(Records from a collection)
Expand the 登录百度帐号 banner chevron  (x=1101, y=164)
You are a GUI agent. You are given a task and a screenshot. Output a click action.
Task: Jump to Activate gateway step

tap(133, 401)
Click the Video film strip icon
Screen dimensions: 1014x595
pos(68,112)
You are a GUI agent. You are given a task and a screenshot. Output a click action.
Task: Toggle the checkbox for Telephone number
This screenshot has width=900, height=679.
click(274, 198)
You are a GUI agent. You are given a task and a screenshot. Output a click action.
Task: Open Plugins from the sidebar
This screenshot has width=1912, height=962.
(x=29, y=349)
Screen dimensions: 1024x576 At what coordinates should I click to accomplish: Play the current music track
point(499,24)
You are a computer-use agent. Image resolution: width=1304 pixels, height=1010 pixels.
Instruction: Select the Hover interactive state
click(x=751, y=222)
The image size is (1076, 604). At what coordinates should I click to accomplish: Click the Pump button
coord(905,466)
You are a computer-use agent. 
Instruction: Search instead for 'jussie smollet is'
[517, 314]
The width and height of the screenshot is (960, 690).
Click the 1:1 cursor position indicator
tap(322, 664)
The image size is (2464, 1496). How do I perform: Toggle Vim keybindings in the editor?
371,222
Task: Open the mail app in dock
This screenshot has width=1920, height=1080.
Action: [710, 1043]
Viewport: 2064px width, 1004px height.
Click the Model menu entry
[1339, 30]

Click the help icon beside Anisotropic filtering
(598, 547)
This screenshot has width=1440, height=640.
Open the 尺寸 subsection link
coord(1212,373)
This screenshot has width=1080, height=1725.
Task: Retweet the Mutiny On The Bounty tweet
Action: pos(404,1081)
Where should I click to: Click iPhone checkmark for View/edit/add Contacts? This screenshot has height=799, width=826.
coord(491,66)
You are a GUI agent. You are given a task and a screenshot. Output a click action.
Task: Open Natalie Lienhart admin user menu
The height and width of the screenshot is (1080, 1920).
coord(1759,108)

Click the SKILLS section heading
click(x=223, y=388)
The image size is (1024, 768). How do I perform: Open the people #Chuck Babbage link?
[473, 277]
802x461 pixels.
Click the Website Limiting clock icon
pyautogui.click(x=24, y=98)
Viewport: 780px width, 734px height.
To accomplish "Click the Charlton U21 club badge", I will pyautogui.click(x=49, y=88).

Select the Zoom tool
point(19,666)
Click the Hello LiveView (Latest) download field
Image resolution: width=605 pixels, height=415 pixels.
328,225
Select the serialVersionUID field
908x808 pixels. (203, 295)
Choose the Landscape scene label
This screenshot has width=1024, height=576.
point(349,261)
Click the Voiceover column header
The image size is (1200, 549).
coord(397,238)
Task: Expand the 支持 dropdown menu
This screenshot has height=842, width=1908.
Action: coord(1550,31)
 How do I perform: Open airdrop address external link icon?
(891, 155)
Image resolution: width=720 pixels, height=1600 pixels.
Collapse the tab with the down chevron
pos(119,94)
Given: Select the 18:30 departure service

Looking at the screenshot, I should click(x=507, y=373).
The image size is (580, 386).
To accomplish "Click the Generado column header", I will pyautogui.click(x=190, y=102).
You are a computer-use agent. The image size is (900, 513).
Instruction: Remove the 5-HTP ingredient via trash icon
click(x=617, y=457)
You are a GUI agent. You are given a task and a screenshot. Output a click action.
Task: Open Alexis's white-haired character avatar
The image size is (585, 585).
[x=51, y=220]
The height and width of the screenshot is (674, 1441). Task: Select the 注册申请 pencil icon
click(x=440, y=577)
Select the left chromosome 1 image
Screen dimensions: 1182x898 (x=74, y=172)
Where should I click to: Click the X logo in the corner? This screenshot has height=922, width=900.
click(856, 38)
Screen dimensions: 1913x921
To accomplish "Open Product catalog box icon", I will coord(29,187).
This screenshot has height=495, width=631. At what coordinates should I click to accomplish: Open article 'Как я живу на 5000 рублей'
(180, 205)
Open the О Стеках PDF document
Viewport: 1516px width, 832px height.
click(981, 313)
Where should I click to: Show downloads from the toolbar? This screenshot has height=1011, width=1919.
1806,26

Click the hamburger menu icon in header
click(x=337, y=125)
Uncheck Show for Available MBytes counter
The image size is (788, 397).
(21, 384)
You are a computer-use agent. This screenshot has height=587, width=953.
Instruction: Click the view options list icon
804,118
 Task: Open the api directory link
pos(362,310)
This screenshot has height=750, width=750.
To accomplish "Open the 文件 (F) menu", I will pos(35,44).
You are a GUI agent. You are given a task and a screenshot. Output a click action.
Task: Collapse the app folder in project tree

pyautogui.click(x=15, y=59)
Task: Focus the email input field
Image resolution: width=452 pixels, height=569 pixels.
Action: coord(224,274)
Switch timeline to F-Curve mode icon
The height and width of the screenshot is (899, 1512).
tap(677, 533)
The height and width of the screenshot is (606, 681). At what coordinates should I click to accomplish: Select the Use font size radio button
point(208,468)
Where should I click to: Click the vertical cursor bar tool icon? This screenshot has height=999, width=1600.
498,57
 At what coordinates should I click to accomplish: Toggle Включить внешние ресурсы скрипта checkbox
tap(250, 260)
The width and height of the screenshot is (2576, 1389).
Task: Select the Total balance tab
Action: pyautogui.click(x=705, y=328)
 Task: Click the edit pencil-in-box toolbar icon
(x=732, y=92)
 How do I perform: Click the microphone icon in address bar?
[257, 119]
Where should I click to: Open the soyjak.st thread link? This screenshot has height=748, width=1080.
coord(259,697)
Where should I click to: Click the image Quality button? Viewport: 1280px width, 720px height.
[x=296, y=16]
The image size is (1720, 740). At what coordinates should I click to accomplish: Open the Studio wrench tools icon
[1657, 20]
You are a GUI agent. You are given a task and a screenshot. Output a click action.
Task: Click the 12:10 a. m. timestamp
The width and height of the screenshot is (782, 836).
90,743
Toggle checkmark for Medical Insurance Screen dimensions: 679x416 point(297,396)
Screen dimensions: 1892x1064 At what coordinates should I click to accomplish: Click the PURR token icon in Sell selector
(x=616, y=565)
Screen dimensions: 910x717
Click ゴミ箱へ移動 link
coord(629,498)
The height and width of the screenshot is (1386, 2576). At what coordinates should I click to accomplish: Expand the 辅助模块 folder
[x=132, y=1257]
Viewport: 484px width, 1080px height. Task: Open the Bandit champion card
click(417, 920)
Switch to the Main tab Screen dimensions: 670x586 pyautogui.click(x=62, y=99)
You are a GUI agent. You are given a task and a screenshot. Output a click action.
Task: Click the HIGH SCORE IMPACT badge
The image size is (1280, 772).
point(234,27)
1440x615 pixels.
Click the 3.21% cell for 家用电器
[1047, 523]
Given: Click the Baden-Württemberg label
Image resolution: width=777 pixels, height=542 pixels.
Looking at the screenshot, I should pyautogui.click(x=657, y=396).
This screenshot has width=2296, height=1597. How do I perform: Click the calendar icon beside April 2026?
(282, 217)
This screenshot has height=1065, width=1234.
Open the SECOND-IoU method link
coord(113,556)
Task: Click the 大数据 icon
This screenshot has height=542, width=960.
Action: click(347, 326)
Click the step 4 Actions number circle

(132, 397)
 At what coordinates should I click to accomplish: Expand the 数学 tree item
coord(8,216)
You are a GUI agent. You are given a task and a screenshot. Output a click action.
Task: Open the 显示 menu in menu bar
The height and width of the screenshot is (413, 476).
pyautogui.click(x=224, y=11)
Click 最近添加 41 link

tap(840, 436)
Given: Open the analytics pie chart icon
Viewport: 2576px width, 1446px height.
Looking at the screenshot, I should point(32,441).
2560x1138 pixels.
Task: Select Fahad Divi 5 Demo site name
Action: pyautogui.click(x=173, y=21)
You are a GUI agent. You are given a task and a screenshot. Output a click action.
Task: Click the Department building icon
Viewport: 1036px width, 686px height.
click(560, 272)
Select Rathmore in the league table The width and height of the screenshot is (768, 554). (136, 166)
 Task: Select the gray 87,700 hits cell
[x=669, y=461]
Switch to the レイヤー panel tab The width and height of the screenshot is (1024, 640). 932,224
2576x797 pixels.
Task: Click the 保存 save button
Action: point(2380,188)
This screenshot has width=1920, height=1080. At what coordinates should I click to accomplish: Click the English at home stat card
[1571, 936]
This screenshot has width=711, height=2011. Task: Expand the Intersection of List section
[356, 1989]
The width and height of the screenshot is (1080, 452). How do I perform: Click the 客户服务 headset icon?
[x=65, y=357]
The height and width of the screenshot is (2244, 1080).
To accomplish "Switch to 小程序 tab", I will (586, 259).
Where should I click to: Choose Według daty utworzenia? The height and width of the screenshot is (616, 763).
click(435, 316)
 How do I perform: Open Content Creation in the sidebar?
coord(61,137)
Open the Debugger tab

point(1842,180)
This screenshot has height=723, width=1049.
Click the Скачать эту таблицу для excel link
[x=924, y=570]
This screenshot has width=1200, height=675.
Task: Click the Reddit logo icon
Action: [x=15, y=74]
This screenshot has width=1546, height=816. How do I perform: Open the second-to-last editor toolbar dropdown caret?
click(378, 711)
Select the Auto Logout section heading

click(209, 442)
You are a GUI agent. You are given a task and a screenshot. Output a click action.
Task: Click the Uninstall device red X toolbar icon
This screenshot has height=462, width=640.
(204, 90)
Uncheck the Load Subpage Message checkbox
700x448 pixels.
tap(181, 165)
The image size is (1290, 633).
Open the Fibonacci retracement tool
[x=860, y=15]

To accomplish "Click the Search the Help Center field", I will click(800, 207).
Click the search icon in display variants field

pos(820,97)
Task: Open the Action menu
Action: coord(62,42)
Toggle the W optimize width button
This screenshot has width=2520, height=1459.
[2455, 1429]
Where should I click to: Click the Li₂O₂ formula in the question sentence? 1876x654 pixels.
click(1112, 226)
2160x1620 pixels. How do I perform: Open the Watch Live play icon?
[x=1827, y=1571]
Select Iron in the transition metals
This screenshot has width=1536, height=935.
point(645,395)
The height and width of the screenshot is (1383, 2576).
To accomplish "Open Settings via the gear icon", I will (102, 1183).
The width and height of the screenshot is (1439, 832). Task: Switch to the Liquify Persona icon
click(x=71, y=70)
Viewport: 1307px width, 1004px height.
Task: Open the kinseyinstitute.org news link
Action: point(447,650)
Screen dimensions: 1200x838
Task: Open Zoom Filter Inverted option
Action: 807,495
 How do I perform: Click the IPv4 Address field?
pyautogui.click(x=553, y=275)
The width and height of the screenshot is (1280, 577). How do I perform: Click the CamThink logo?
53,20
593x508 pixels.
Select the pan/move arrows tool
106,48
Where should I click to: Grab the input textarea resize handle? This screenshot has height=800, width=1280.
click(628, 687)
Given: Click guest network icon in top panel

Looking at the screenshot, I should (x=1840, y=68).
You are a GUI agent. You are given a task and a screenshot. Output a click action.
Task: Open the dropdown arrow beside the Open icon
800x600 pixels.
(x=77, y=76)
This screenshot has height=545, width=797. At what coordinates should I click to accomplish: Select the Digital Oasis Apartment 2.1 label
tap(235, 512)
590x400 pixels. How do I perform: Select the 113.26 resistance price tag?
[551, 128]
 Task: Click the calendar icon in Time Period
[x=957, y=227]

**EXERCISE PROMPT**
Reproduce the entries above verbatim, from the line containing "You are a computer-use agent. The" through the line containing "click(981, 313)", both lines included.

**ANSWER TO THIS EXERCISE**
You are a computer-use agent. The image size is (900, 513).
Instruction: Remove the 5-HTP ingredient via trash icon
click(x=617, y=457)
You are a GUI agent. You are given a task and a screenshot. Output a click action.
Task: Open Alexis's white-haired character avatar
The image size is (585, 585).
[x=51, y=220]
The height and width of the screenshot is (674, 1441). Task: Select the 注册申请 pencil icon
click(x=440, y=577)
Select the left chromosome 1 image
Screen dimensions: 1182x898 (x=74, y=172)
Where should I click to: Click the X logo in the corner? This screenshot has height=922, width=900.
click(856, 38)
Screen dimensions: 1913x921
To accomplish "Open Product catalog box icon", I will coord(29,187).
This screenshot has height=495, width=631. At what coordinates should I click to accomplish: Open article 'Как я живу на 5000 рублей'
(180, 205)
Open the О Стеках PDF document
Viewport: 1516px width, 832px height.
click(981, 313)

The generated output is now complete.